◆ **Exercise requirements**
Could you transcribe the material below exactly, without leaving out a single line?

◆ **Dataset excerpts**
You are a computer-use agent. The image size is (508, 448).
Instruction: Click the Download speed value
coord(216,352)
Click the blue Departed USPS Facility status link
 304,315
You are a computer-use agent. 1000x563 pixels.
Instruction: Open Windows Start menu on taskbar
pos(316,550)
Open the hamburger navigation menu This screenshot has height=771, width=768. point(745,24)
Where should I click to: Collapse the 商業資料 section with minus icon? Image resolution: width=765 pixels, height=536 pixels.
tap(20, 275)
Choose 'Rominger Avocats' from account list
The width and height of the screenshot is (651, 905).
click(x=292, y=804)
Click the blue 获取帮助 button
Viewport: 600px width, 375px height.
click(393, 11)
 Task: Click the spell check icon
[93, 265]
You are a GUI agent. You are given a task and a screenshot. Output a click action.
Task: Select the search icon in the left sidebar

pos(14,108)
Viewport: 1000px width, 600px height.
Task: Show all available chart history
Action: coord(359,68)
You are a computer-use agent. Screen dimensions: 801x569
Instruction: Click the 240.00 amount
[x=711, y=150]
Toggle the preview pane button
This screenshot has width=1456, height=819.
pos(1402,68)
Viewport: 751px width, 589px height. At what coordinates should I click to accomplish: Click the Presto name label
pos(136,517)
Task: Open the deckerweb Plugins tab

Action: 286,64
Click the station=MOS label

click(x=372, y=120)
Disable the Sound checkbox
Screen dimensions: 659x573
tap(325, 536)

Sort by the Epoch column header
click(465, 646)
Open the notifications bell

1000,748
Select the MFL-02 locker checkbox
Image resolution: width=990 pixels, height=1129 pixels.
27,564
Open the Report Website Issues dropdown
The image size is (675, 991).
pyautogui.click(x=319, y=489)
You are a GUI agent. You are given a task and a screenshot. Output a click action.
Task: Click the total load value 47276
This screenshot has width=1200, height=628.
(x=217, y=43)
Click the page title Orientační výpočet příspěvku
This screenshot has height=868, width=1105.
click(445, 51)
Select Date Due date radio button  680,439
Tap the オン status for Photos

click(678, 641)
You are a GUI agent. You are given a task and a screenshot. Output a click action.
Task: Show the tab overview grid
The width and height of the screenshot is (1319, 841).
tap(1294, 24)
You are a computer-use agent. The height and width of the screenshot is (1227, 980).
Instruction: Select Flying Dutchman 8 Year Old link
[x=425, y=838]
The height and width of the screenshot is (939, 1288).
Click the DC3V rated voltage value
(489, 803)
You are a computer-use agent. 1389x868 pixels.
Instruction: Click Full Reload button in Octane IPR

◆ **The answer**
You are a computer-use agent. The image size is (508, 448).
Instruction: Click the Download speed value
coord(216,352)
Click the blue Departed USPS Facility status link
 304,315
You are a computer-use agent. 1000x563 pixels.
Instruction: Open Windows Start menu on taskbar
pos(316,550)
Open the hamburger navigation menu This screenshot has height=771, width=768. point(745,24)
Where should I click to: Collapse the 商業資料 section with minus icon? Image resolution: width=765 pixels, height=536 pixels.
tap(20, 275)
Choose 'Rominger Avocats' from account list
The width and height of the screenshot is (651, 905).
click(x=292, y=804)
Click the blue 获取帮助 button
Viewport: 600px width, 375px height.
click(393, 11)
 Task: Click the spell check icon
[93, 265]
You are a GUI agent. You are given a task and a screenshot. Output a click action.
Task: Select the search icon in the left sidebar

pos(14,108)
Viewport: 1000px width, 600px height.
Task: Show all available chart history
Action: coord(359,68)
You are a computer-use agent. Screen dimensions: 801x569
Instruction: Click the 240.00 amount
[x=711, y=150]
Toggle the preview pane button
This screenshot has width=1456, height=819.
pos(1402,68)
Viewport: 751px width, 589px height. At what coordinates should I click to accomplish: Click the Presto name label
pos(136,517)
Task: Open the deckerweb Plugins tab

Action: 286,64
Click the station=MOS label

click(x=372, y=120)
Disable the Sound checkbox
Screen dimensions: 659x573
tap(325, 536)

Sort by the Epoch column header
click(465, 646)
Open the notifications bell

1000,748
Select the MFL-02 locker checkbox
Image resolution: width=990 pixels, height=1129 pixels.
27,564
Open the Report Website Issues dropdown
The image size is (675, 991).
pyautogui.click(x=319, y=489)
You are a GUI agent. You are given a task and a screenshot. Output a click action.
Task: Click the total load value 47276
This screenshot has width=1200, height=628.
(x=217, y=43)
Click the page title Orientační výpočet příspěvku
This screenshot has height=868, width=1105.
click(445, 51)
Select Date Due date radio button  680,439
Tap the オン status for Photos

click(678, 641)
You are a GUI agent. You are given a task and a screenshot. Output a click action.
Task: Show the tab overview grid
The width and height of the screenshot is (1319, 841).
tap(1294, 24)
You are a computer-use agent. The height and width of the screenshot is (1227, 980).
Instruction: Select Flying Dutchman 8 Year Old link
[x=425, y=838]
The height and width of the screenshot is (939, 1288).
Click the DC3V rated voltage value
(489, 803)
You are a computer-use agent. 1389x868 pixels.
Instruction: Click Full Reload button in Octane IPR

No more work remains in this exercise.